Mesmo tendo sistemas anti-hacker que mantém o site seguro, esses dados podem ser roubados por qualquer pessoa (funcionários, contratados, de limpeza e construção de apoiar as pessoas, por exemplo) que tenha acesso ao seu servidor.
A informação do cartão é necessária apenas para se concretizar o pagamento junto às operadoras, logo, após a transação estar completa, é preciso excluir esses dados da loja. Durante todo o tempo que o dado permanecer na loja, é preciso mantê-lo criptografado.
Sem protocolo SSL, os dados transmitidos entre seu site e o cliente são enviados em texto aberto, que é facilmente legíveis por ladrões.
As informações como números de cartões de crédito, código de verificação, data de vencimento, endereços e nomes podem ser interceptados por um ladrão.
Essas informações são especialmente fáceis de serem interceptadas locais com acesso sem fio, tais como cafés e aeroportos.

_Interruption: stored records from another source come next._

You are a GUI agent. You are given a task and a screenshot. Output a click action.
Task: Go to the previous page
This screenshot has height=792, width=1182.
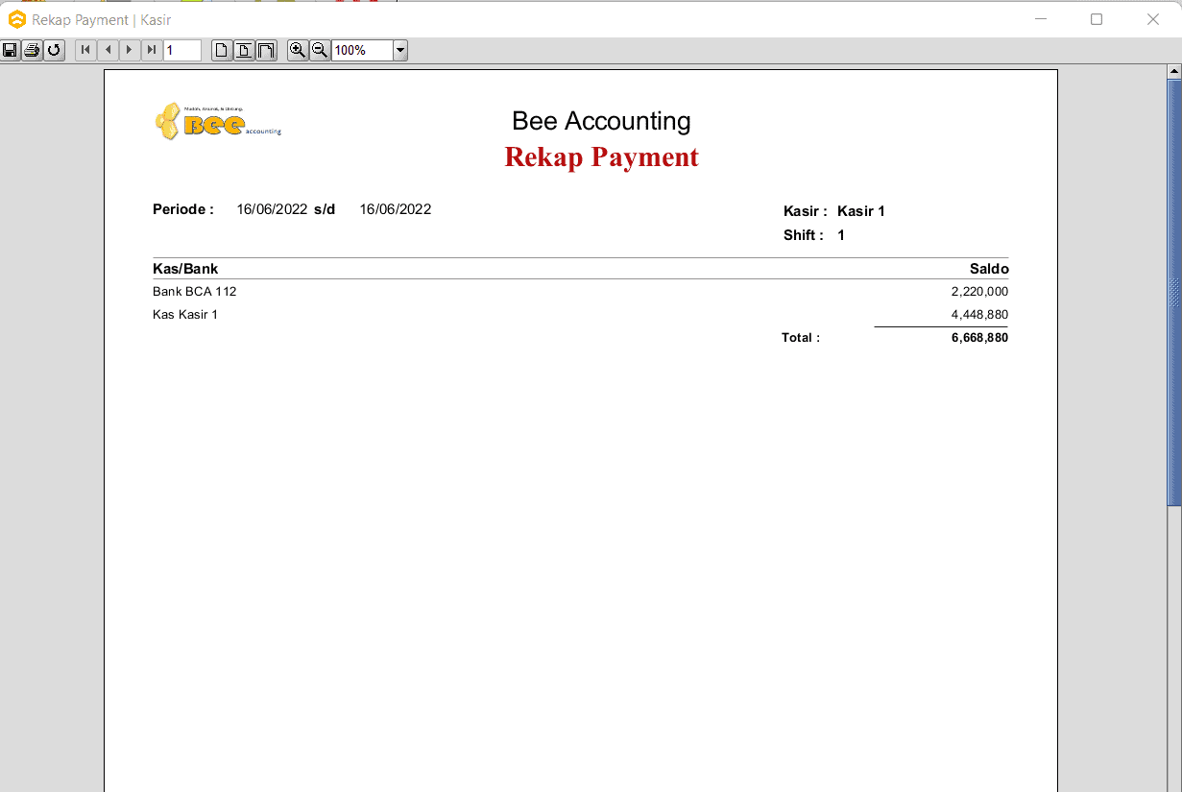coord(108,50)
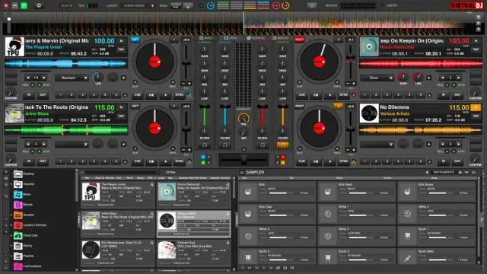This screenshot has width=487, height=274.
Task: Click CUE button on Barry & Marvin deck
Action: click(x=137, y=94)

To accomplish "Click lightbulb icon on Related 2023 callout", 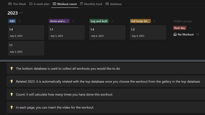I will click(11, 81).
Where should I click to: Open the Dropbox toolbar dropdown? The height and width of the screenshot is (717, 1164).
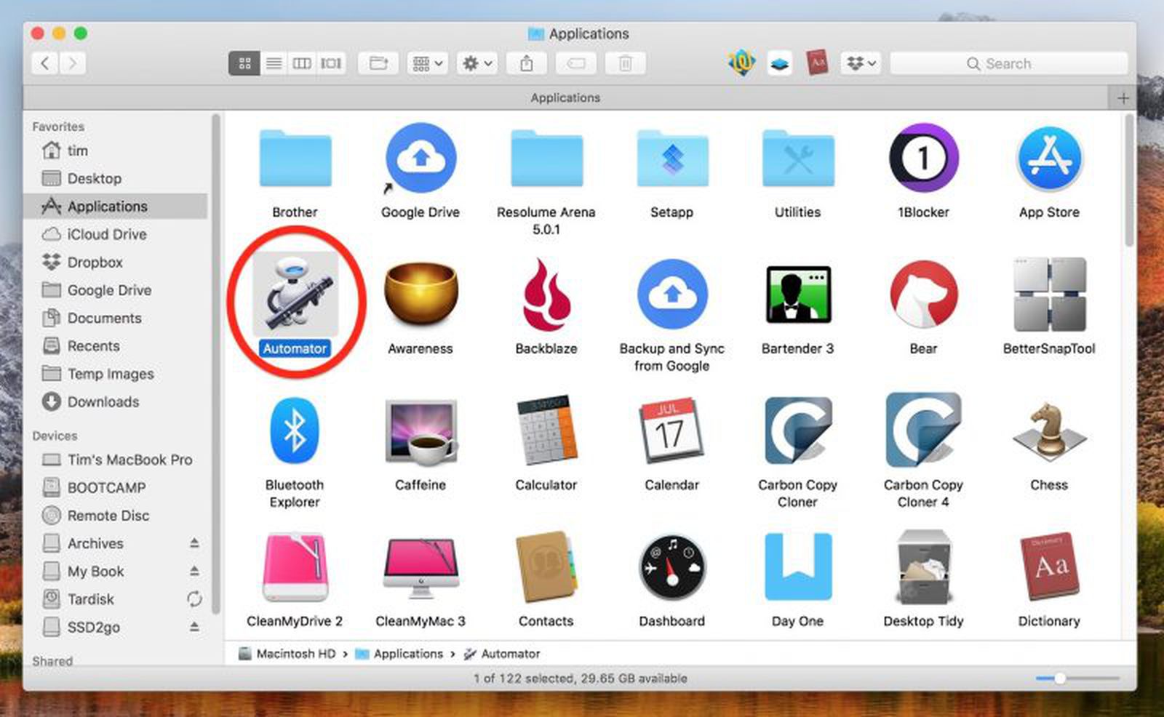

Usando o SSL, as transações do seu site serão codificadas de modo a serem incompreensíveis para os ladrões.
Ao adicionar ou modificar as URLs que são usadas em várias páginas de sua loja virtual, um usuário mal-intencionado tentará obter informações de cartão de crédito (ou outras informações pessoais) diretamente de seu banco de dados.
Para proteger contra este tipo de ataque, é preciso trabalhar estreitamente com o fornecedor do sistema de loja virtual para obter atualizações de segurança.

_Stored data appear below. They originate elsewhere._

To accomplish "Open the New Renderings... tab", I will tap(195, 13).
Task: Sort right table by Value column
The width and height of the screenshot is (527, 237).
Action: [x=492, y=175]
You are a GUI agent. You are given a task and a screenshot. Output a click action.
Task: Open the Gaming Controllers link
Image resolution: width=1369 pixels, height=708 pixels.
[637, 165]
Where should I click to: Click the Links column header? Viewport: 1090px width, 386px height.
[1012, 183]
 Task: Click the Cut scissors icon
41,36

Existem ferramentas para teste de sistema, tais como Wikto ou com a SQLMap (ferramentas gratuitas) que ajudam a detectar se o seu banco de dados está vulnerável.

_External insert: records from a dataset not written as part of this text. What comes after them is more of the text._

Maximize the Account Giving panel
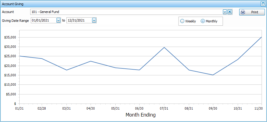 [263, 4]
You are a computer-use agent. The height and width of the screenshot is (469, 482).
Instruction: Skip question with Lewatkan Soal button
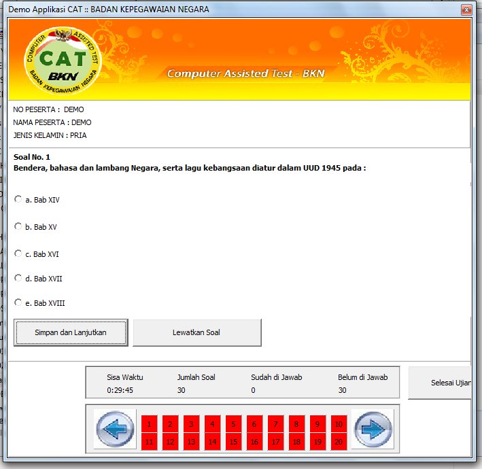point(196,333)
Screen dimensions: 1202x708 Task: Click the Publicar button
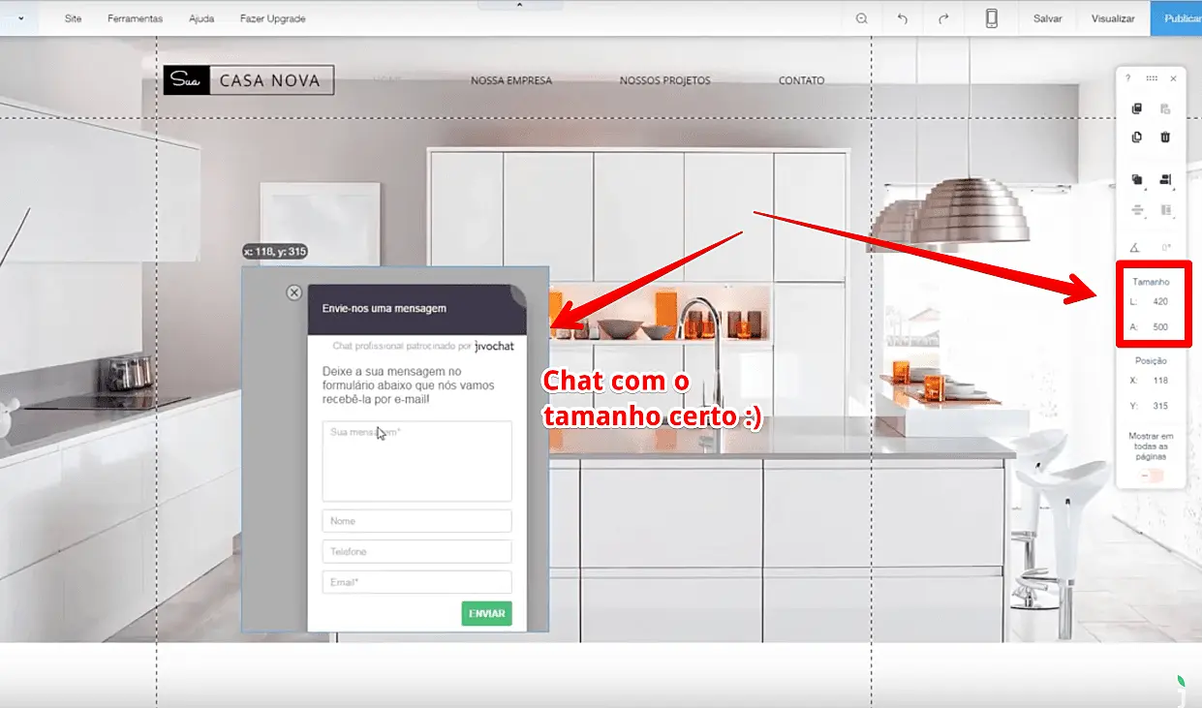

Geralmente, todas as instruções SQL no código devem ser escritas de tal forma a ignorar uma entrada inesperada.
Ocultar variáveis utilizadas para acessar o banco de dados e utilizando mod-rewrite para reescrever seus URLs é sempre uma boa prática.
Tal como em qualquer outro tipo de software, o programador de software de loja virtual está sujeito a erros.
Esses erros podem permitir a um ladrão ter acesso a números de cartão de crédito falsos ao inserir as informações em formulários, por exemplo.
Manter seu software de loja virtual atualizado é fundamental.
Também existem ferramentas gratuitas para detectar vulnerabilidades. Essas ferramentas incluem Wikto e Nessus, e eles podem ajudar a identificar uma série de vulnerabilidades.
Um phishing por email pode ser parecido com um e-mail verdadeiro da sua empresa instruindo as pessoas a clicar em um link para atualizar suas informações pessoais.
O link na verdade leva a uma página falsa que permite aos ladrões coletarem números de cartões de crédito e outras informações.
Muitos desses e-mails parecem tão reais que até mesmo usuários experientes de Internet acabam sendo enganados por eles.
Este é um problema difícil de resolver, mas certifique-se de seus clientes saibam que você nunca irá solicitar suas informações via e-mail.
Para obter segurança adicional, certificados SSL permitem que os clientes confirmem que estão visitando o site correto e não um falso.
Servidores que não sejam monitorados de forma regular e atualizada podem ser sujeitos à violações de segurança.
Ladrões executam varreduras automatizadas no mundo inteiro à procura de servidores de Internet que podem ser violados.
Certifique-se que seu servidor de hospedagem tem boas políticas administrativas e acordos de nível de serviço para garantir a segurança do serviço.
Se você está hospedando o seu próprio sistema, certifique-se de quem está no comando do servidor está atento aos alertas de segurança e de lançamentos para o sistema operacional e todos os aplicativos.
Backups são garantias contra falhas nos servidores, mas muitas vezes se esquece o que todos os dados que estão armazenados no seu site também estão no seus backups.
Às vezes backups são mantidos no mesmo servidor que seu site.
Se um ladrão tem acesso ao seu servidor, eles podem roubar números de cartão de crédito de backup ao invés de procurá-los no seu site.
Proteja os dados dos clientes através de criptografia e armazenamento em local separado.
Estar consciente dos potenciais problemas de segurança é a sua melhor defesa.
Se você não tem tempo para acompanhar, considere ter um consultor de segurança para verificar constantemente seu site.